» To do
Please copy every line of the data in which the string "logo" appears.

◇ ◇ ◇ ◇

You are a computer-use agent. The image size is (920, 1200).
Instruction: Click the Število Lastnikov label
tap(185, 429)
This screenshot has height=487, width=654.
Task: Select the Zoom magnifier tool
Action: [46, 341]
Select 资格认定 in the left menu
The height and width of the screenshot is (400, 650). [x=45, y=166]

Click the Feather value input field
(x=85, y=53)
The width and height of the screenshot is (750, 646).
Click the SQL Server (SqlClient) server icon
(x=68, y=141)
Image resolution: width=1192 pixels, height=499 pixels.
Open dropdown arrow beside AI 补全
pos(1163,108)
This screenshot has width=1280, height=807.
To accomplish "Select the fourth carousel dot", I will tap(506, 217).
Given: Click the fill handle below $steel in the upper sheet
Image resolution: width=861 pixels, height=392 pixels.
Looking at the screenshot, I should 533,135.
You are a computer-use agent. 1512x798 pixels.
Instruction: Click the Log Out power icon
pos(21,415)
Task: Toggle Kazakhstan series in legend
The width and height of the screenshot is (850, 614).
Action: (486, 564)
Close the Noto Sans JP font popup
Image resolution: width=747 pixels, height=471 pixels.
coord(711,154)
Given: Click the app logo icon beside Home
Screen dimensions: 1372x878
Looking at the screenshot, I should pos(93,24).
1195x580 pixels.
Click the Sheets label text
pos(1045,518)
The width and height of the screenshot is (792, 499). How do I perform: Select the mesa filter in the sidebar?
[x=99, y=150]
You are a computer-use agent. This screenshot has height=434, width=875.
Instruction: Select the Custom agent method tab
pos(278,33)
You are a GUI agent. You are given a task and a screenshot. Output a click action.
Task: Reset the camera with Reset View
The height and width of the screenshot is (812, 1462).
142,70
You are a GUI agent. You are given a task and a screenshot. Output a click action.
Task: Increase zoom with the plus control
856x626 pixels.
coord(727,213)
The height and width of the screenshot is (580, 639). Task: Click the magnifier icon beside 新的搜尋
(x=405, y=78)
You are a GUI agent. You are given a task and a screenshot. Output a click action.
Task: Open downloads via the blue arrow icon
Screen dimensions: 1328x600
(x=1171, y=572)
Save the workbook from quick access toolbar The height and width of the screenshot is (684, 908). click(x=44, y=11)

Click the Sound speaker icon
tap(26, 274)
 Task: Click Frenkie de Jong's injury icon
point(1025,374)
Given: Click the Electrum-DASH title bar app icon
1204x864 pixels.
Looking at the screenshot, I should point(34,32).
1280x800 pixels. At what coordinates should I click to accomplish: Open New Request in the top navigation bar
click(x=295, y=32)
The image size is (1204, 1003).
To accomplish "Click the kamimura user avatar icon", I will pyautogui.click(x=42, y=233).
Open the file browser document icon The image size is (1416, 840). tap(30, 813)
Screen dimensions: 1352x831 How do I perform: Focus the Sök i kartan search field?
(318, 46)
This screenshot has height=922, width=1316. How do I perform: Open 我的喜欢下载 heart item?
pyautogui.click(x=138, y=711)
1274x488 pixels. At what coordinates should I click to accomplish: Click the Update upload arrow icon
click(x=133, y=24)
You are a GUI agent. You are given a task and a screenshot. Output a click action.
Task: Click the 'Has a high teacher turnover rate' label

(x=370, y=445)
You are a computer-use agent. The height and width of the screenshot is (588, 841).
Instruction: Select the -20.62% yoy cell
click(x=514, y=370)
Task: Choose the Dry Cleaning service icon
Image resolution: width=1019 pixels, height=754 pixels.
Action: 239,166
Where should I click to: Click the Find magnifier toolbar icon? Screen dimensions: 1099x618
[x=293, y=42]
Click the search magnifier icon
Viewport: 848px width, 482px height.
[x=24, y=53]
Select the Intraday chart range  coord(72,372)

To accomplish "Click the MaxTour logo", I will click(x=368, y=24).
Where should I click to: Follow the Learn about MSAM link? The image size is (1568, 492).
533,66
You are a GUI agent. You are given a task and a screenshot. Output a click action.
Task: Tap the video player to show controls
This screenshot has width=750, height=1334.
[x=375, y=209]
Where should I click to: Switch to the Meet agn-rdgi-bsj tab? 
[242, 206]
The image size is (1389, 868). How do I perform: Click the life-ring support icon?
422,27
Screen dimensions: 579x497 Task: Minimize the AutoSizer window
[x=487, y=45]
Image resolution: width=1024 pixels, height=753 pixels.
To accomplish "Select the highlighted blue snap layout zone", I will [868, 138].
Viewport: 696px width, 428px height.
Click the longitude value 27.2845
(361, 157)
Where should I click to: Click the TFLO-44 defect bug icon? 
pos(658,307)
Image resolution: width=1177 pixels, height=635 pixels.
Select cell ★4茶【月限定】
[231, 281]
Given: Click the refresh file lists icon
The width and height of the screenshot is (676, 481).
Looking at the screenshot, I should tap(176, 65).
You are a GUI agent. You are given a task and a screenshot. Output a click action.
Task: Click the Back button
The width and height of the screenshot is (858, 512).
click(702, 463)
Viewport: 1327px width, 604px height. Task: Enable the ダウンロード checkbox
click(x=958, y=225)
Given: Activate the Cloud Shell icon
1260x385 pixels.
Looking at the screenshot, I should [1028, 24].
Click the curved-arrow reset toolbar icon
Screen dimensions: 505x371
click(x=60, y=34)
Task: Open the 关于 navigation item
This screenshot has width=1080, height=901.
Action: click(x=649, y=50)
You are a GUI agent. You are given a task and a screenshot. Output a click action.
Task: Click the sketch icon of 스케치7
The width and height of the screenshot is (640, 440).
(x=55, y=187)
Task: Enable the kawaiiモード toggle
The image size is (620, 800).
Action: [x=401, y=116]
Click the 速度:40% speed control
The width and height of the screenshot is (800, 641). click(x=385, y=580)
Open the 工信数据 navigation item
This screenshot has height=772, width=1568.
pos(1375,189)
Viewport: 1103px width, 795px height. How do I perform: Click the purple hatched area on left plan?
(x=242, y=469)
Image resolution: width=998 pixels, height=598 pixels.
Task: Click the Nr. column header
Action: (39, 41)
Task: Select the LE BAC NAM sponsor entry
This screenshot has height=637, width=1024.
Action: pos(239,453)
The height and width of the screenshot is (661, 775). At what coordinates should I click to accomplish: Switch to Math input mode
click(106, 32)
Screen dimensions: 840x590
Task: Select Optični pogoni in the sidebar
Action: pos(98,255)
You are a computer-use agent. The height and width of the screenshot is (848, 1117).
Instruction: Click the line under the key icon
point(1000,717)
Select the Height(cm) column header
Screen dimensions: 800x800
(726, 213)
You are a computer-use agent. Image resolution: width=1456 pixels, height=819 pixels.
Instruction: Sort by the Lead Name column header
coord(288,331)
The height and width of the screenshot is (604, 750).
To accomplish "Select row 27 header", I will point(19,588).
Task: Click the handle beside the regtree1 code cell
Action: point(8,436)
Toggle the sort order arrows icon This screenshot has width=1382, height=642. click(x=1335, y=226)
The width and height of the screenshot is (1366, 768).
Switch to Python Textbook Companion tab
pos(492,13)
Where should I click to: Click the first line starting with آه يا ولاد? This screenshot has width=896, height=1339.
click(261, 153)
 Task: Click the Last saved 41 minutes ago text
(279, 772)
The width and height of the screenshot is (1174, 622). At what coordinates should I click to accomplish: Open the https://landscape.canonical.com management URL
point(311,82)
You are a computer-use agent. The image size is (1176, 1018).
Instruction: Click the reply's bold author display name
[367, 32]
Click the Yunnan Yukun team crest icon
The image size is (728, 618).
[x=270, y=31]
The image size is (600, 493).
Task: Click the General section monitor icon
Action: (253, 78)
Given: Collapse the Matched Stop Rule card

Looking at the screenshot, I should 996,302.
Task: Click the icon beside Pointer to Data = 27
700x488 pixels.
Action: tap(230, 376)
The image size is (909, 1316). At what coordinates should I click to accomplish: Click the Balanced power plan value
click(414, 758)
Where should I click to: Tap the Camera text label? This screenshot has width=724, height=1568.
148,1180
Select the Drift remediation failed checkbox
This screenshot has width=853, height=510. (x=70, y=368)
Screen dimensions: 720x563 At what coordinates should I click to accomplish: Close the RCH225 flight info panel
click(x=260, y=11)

◇ ◇ ◇ ◇

» Response for this exercise
Given: Click the app logo icon beside Home
To accomplish "Click the MaxTour logo", I will click(x=368, y=24).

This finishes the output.